A belated answer to my question yesterday about what the party elders can do to force her out. Answer: Nothing. In her mind it’s Hillary against the world, and if the world wants her beaten, well, that’s just the world up to its old tricks again. But what if someone inside the fort tells her it’s time? Tucked away at the end of this New York mag piece, which leads with candy about how much Elizabeth Edwards “hates her guts,” lies a hint:
No, according to Hillary’s adjutants, the people most likely to have sway with her on this topic are not party elders at all but instead her fiercest loyalists, those who’ve won her trust over the years by dint of their unwavering support. Familiar names from the annals of Clintondom are mentioned: Terry McAuliffe, Vernon Jordan, Rahm Emanuel (likely the only person in this club who is also close to Obama). So, too, are prominent endorsers such as Pennsylvania governor Ed Rendell. “If one of her major African-American endorsers, like Stephanie Tubbs-Jones, told her it was time to quit, that would be very powerful,” adds a senior Clinton adviser. Oh, and let us not forget her husband.
She and her team seem to be in that stage near the end of a relationship where both sides know it’s over but they’ve been together so long, and they know the break-up will be so messy, that they’re putting off having The Talk until something forces it. Per the Times, that something is Indiana:
Mrs. Clinton’s aides said they could see no circumstance in which she would withdraw unless she lost Pennsylvania on April 22. Two senior advisers and one close ally said they would urge her to quit the race if she lost Indiana two weeks later, on May 6…

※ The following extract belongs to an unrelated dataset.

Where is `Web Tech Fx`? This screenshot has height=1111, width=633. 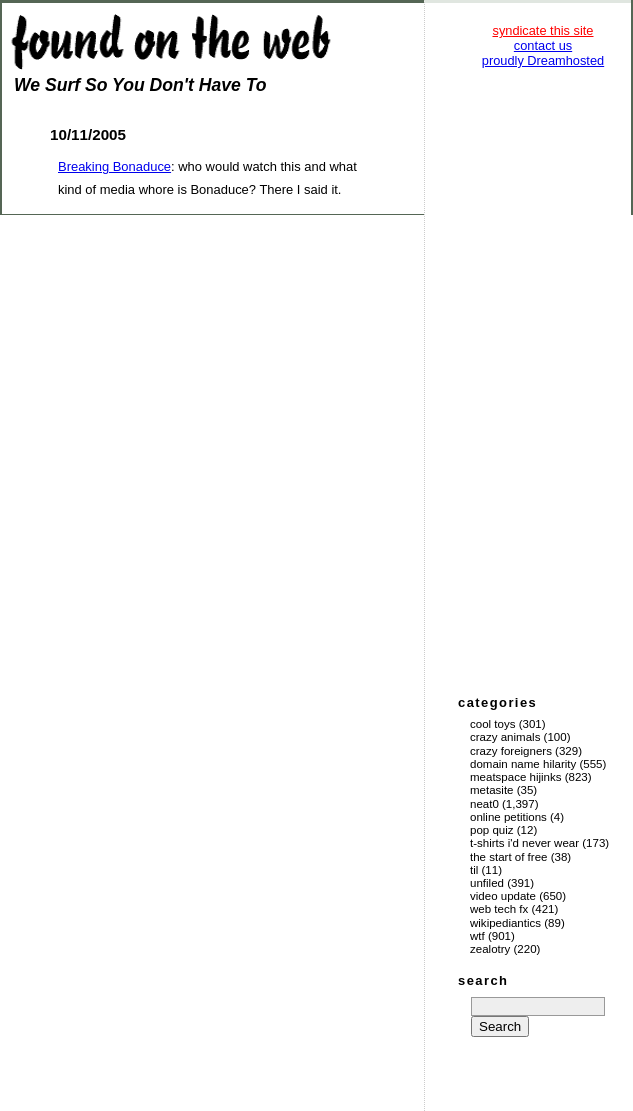 Web Tech Fx is located at coordinates (499, 909).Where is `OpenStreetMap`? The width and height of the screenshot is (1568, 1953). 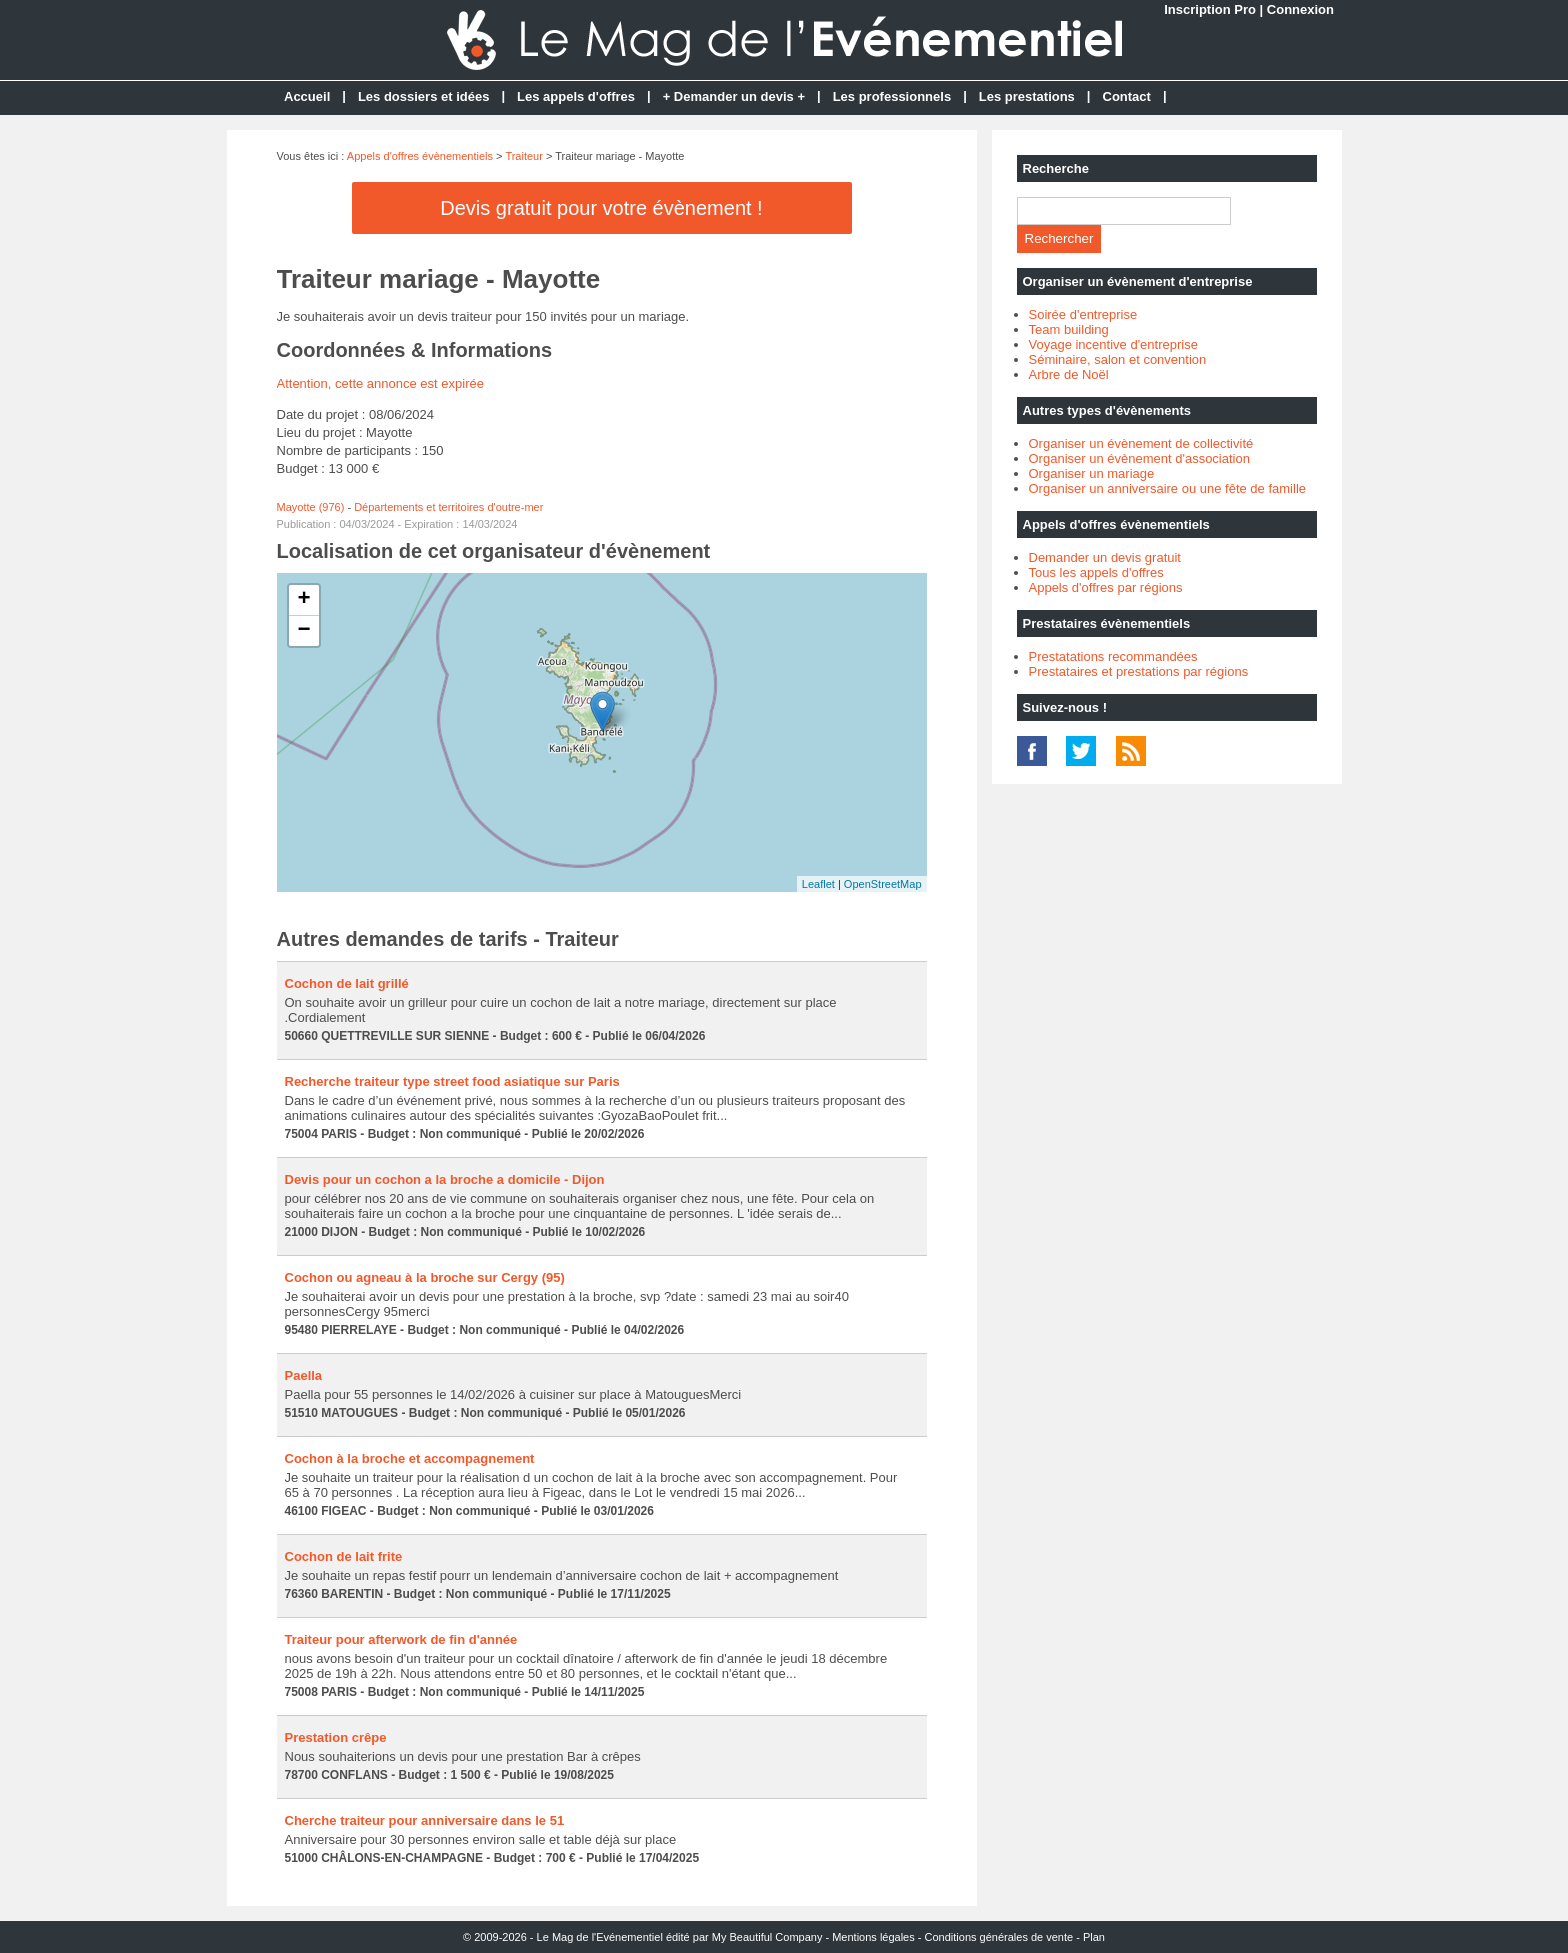
OpenStreetMap is located at coordinates (883, 884).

Some of her associates said Indiana was now a must-win state for her. A defeat there would make it even more mathematically improbable that she would win the nomination and undercut any boost she might achieve from a victory in Pennsylvania.

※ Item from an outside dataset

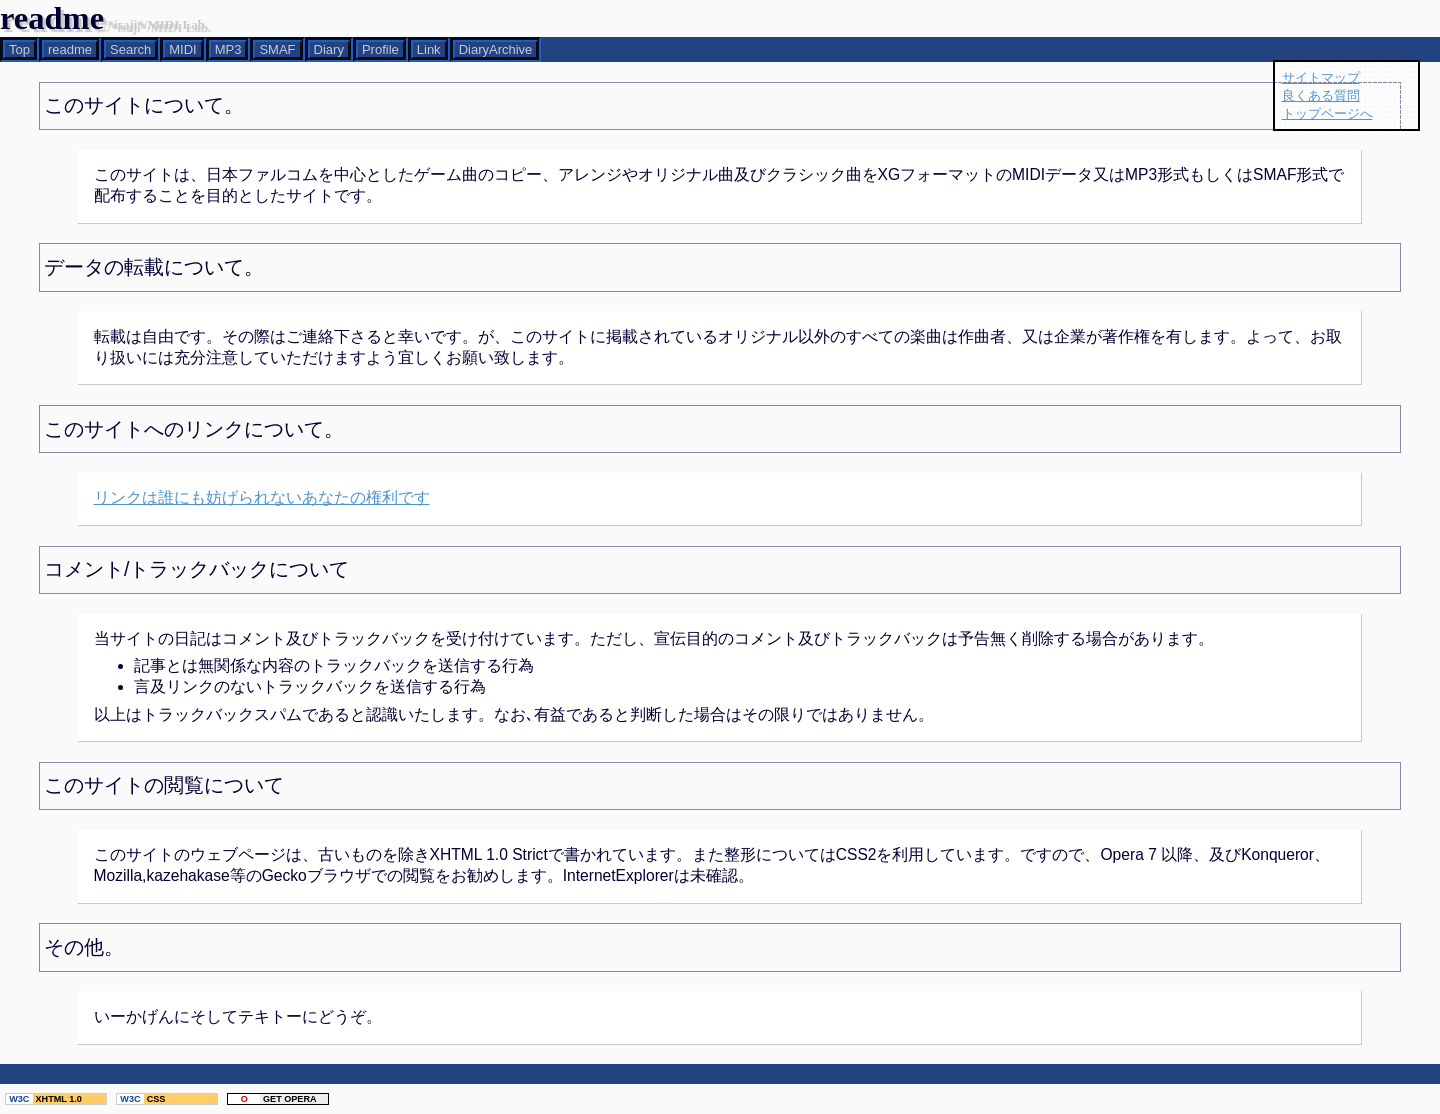 This screenshot has width=1440, height=1114. What do you see at coordinates (130, 49) in the screenshot?
I see `Search` at bounding box center [130, 49].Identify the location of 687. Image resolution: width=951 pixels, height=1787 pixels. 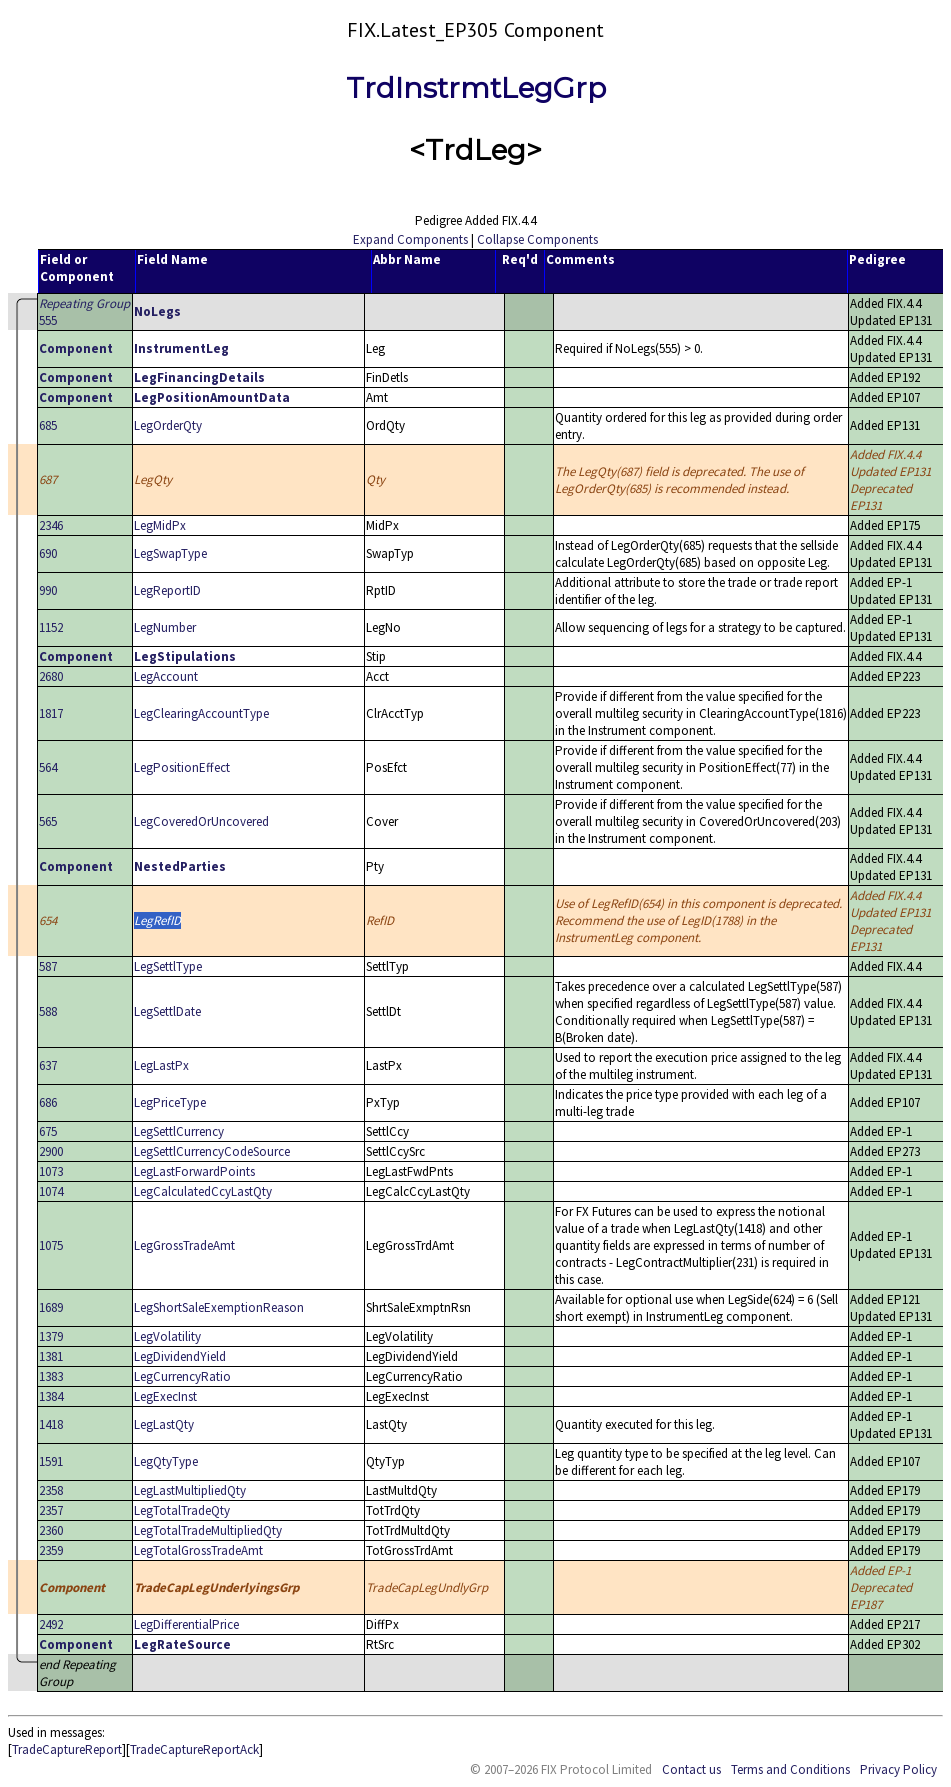
(48, 479).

The most recent Indiana poll I can find puts him up 15 points, although it was taken a month before the Wright thing exploded. Combined with his 20-point lead in North Carolina, I’m starting to suspect people in the party are lying back simply to give her one last courtesy hurrah in Pennsylvania in the expectation that she’ll then flame out in Indiana and North Carolina and they can bring down the hammer full force. Karol’s got your exit questions, but I’ll add one of my own: Which Clinton lackey will be the one tasked with having The Talk with her? It … won’t be Bill, will it? And an exit quotation from the Times: “In a conversation with two Democratic allies, she compared the situation to the ‘big boys’ trying to bully a woman…” Of course she did.